*Task description*
Each line from the opening of the records that follow to the line with "Task: Select the red soup item in 内力 slot 1" needs to be written out exactly. Add nothing.

Segment Open

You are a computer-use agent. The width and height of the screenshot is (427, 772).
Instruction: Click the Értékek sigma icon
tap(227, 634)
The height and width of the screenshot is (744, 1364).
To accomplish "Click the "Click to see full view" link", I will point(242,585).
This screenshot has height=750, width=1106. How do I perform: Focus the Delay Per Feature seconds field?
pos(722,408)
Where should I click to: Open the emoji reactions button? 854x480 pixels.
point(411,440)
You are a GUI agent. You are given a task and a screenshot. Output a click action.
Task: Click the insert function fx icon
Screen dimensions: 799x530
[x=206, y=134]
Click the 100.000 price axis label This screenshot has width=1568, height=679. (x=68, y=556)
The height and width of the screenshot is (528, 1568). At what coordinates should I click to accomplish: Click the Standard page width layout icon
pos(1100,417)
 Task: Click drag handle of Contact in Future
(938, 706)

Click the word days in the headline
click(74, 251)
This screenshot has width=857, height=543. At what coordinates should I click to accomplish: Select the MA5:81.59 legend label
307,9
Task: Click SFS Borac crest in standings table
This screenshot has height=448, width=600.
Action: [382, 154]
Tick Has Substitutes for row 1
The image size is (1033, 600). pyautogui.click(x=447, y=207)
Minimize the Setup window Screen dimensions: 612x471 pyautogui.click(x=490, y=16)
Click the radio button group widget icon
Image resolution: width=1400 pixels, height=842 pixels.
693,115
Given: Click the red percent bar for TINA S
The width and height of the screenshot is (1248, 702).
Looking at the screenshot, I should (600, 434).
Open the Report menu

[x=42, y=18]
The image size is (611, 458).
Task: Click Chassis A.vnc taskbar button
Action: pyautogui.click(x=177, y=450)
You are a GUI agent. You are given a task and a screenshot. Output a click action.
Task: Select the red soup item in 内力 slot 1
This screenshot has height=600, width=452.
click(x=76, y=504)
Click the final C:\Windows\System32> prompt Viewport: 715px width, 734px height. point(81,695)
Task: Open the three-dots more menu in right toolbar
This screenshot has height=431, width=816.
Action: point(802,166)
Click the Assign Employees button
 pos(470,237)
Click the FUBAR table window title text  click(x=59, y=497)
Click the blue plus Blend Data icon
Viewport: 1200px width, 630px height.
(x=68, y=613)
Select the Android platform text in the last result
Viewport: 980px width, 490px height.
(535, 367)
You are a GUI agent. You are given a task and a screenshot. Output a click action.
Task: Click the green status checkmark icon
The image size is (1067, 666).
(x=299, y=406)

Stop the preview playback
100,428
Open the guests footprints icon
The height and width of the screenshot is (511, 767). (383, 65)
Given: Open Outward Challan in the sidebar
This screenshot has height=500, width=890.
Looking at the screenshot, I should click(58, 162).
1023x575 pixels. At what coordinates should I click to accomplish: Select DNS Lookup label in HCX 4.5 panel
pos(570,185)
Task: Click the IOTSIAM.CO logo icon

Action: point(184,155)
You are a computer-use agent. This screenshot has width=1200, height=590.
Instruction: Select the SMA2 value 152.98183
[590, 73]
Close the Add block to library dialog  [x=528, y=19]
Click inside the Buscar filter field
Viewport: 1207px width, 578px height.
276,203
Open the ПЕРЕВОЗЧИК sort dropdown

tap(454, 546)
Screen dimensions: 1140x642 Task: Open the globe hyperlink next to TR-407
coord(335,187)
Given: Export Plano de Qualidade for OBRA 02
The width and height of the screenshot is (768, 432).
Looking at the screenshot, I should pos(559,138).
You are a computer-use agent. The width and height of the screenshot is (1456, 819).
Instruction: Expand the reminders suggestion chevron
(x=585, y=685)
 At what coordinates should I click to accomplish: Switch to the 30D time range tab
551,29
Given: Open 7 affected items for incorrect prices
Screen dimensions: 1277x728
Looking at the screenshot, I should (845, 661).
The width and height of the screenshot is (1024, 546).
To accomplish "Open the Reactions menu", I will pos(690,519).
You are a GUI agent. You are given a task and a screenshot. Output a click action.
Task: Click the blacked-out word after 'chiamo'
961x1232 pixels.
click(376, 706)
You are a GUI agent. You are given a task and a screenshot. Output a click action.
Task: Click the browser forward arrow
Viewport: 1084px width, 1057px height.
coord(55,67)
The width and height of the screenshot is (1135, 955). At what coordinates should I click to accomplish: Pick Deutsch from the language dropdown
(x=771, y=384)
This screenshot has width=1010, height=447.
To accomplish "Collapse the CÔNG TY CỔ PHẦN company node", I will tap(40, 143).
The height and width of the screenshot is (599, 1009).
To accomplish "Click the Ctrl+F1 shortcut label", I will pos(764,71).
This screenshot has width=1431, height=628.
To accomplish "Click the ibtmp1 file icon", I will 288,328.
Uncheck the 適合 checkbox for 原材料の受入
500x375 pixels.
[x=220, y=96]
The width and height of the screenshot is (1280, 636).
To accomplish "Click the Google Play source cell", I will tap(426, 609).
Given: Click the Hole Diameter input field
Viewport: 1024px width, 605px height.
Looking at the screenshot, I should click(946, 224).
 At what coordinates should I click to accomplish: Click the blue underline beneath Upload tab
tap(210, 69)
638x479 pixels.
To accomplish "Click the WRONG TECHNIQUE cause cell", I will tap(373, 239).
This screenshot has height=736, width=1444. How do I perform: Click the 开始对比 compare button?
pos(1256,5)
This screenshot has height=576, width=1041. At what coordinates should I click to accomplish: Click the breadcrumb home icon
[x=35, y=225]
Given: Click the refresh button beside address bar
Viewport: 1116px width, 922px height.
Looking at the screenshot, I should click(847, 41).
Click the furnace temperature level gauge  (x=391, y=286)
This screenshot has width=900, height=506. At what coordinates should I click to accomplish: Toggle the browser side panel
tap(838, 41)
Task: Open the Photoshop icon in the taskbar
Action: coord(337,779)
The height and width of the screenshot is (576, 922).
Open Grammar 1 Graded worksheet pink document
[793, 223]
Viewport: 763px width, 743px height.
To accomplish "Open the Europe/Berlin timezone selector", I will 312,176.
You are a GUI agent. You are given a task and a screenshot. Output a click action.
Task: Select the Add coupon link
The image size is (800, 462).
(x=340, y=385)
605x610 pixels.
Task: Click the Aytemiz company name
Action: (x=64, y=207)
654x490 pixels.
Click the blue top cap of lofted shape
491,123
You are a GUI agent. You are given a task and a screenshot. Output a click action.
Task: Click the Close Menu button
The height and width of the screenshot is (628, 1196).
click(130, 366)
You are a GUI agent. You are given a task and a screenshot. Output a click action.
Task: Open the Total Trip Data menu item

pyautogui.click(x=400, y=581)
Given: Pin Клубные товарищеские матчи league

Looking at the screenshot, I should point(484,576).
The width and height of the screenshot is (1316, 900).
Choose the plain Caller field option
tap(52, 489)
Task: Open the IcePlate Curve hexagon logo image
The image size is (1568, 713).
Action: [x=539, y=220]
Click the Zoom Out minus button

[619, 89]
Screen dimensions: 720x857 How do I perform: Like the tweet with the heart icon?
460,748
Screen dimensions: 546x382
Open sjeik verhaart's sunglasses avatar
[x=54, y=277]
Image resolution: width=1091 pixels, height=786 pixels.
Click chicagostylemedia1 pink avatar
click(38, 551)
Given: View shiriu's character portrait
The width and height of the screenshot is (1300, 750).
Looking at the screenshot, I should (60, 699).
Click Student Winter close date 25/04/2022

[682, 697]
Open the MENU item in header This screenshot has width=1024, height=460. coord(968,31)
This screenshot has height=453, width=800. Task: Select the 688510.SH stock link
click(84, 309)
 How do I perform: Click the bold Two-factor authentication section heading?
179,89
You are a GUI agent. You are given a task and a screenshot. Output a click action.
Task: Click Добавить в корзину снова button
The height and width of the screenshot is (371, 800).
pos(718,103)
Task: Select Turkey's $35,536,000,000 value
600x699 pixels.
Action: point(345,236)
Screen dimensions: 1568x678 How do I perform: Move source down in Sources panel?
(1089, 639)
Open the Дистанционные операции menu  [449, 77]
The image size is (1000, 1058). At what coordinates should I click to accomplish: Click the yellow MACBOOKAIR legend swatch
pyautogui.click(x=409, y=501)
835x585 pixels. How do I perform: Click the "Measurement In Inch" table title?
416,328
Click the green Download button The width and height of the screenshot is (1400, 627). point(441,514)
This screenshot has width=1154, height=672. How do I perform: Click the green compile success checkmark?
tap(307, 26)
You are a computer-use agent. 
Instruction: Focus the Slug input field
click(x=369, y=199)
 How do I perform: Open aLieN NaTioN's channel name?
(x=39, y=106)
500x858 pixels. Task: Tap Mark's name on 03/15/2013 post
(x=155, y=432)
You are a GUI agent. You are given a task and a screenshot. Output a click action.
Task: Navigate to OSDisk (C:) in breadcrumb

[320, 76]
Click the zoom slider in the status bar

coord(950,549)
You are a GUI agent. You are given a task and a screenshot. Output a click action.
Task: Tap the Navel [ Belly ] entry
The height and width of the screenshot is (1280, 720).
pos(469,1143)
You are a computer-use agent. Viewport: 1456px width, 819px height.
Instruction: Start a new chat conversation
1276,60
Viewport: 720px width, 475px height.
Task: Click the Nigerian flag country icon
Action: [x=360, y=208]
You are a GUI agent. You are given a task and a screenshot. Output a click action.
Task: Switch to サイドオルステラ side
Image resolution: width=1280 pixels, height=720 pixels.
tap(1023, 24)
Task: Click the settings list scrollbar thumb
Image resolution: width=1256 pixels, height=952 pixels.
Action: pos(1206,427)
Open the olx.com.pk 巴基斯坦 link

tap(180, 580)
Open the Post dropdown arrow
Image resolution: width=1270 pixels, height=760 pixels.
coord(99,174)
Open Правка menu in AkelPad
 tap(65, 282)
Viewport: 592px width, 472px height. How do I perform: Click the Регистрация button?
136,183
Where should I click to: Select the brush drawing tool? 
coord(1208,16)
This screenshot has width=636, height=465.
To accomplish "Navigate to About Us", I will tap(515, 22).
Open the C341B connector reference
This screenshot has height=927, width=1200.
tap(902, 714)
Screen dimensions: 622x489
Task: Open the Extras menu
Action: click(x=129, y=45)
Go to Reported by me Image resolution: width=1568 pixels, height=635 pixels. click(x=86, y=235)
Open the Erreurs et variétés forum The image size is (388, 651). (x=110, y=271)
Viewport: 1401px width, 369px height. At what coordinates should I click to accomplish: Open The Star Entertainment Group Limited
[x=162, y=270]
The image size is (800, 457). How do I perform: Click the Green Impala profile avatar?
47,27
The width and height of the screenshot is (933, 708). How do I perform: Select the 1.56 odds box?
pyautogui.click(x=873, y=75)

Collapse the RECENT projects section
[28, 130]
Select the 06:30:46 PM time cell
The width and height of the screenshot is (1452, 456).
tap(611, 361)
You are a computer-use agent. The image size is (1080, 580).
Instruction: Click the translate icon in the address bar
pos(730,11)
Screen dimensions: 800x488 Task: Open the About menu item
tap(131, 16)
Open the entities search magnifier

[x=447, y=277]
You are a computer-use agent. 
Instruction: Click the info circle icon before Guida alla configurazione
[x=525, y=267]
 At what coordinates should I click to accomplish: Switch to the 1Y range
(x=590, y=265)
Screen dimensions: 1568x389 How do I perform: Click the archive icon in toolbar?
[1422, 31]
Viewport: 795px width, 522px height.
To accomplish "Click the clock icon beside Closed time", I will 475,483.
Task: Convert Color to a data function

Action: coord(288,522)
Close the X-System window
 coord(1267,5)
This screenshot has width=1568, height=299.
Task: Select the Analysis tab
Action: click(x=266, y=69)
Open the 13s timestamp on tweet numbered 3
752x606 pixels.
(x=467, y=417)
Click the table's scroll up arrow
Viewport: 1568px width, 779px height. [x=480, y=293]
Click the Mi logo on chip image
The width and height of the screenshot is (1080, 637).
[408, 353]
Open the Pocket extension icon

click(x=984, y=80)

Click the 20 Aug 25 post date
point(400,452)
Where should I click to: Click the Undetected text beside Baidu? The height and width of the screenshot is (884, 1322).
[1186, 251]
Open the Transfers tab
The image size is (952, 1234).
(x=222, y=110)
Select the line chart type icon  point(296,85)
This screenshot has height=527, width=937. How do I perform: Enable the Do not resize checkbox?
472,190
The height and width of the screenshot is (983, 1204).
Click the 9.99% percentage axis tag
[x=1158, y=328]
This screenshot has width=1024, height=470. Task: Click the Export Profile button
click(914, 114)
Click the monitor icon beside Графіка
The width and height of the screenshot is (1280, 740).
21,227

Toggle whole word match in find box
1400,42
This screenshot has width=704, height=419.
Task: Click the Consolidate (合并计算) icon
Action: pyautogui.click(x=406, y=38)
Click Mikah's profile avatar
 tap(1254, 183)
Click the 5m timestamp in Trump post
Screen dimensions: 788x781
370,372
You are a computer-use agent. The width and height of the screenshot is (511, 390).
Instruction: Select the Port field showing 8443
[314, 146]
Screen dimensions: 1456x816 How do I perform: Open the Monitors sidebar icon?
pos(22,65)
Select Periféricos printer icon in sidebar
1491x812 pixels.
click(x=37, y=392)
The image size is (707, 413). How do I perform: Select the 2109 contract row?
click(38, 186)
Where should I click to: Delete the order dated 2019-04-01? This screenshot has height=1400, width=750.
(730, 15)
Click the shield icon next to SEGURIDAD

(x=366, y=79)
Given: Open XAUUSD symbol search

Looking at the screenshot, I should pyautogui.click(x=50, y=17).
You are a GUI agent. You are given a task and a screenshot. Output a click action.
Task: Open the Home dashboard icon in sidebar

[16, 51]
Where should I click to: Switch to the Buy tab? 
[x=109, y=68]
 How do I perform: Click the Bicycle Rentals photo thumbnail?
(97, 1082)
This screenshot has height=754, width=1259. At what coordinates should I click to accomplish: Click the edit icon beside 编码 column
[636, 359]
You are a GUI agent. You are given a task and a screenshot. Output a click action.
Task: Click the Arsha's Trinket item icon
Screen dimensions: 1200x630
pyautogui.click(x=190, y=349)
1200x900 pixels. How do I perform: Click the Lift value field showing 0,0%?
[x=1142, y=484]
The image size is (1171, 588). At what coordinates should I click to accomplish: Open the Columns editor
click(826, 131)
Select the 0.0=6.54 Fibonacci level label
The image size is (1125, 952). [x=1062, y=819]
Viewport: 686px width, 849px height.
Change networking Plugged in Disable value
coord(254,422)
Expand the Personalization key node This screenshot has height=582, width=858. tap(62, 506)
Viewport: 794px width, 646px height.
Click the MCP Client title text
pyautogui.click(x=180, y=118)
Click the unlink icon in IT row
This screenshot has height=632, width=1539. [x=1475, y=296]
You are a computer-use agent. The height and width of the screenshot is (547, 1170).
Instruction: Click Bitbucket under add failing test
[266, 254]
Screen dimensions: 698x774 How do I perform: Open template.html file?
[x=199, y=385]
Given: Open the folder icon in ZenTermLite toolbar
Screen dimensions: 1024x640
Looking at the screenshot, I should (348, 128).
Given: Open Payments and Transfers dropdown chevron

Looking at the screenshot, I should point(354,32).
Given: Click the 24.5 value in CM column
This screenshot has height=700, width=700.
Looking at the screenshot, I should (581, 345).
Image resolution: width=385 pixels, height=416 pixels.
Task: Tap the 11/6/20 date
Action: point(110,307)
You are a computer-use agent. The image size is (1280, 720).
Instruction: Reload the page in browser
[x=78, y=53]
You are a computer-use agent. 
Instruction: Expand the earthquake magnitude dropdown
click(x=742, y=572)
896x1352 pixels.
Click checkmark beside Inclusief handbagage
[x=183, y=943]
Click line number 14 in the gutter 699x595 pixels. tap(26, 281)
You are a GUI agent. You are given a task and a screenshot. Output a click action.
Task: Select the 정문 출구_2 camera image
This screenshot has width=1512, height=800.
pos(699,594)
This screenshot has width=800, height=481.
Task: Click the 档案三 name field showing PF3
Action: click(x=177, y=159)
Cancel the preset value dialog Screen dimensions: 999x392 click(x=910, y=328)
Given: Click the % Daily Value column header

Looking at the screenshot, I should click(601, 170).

Segment Closed

*Exercise result*
You are a computer-use agent. The width and height of the screenshot is (427, 772).
Instruction: Click the Értékek sigma icon
tap(227, 634)
The height and width of the screenshot is (744, 1364).
To accomplish "Click the "Click to see full view" link", I will point(242,585).
This screenshot has height=750, width=1106. How do I perform: Focus the Delay Per Feature seconds field?
pos(722,408)
Where should I click to: Open the emoji reactions button? 854x480 pixels.
point(411,440)
You are a GUI agent. You are given a task and a screenshot. Output a click action.
Task: Click the insert function fx icon
Screen dimensions: 799x530
[x=206, y=134]
Click the 100.000 price axis label This screenshot has width=1568, height=679. (x=68, y=556)
The height and width of the screenshot is (528, 1568). At what coordinates should I click to accomplish: Click the Standard page width layout icon
pos(1100,417)
 Task: Click drag handle of Contact in Future
(938, 706)

Click the word days in the headline
click(74, 251)
This screenshot has width=857, height=543. At what coordinates should I click to accomplish: Select the MA5:81.59 legend label
307,9
Task: Click SFS Borac crest in standings table
This screenshot has height=448, width=600.
Action: [382, 154]
Tick Has Substitutes for row 1
The image size is (1033, 600). pyautogui.click(x=447, y=207)
Minimize the Setup window Screen dimensions: 612x471 pyautogui.click(x=490, y=16)
Click the radio button group widget icon
Image resolution: width=1400 pixels, height=842 pixels.
693,115
Given: Click the red percent bar for TINA S
The width and height of the screenshot is (1248, 702).
Looking at the screenshot, I should (600, 434).
Open the Report menu

[x=42, y=18]
The image size is (611, 458).
Task: Click Chassis A.vnc taskbar button
Action: pyautogui.click(x=177, y=450)
You are a GUI agent. You are given a task and a screenshot. Output a click action.
Task: Select the red soup item in 内力 slot 1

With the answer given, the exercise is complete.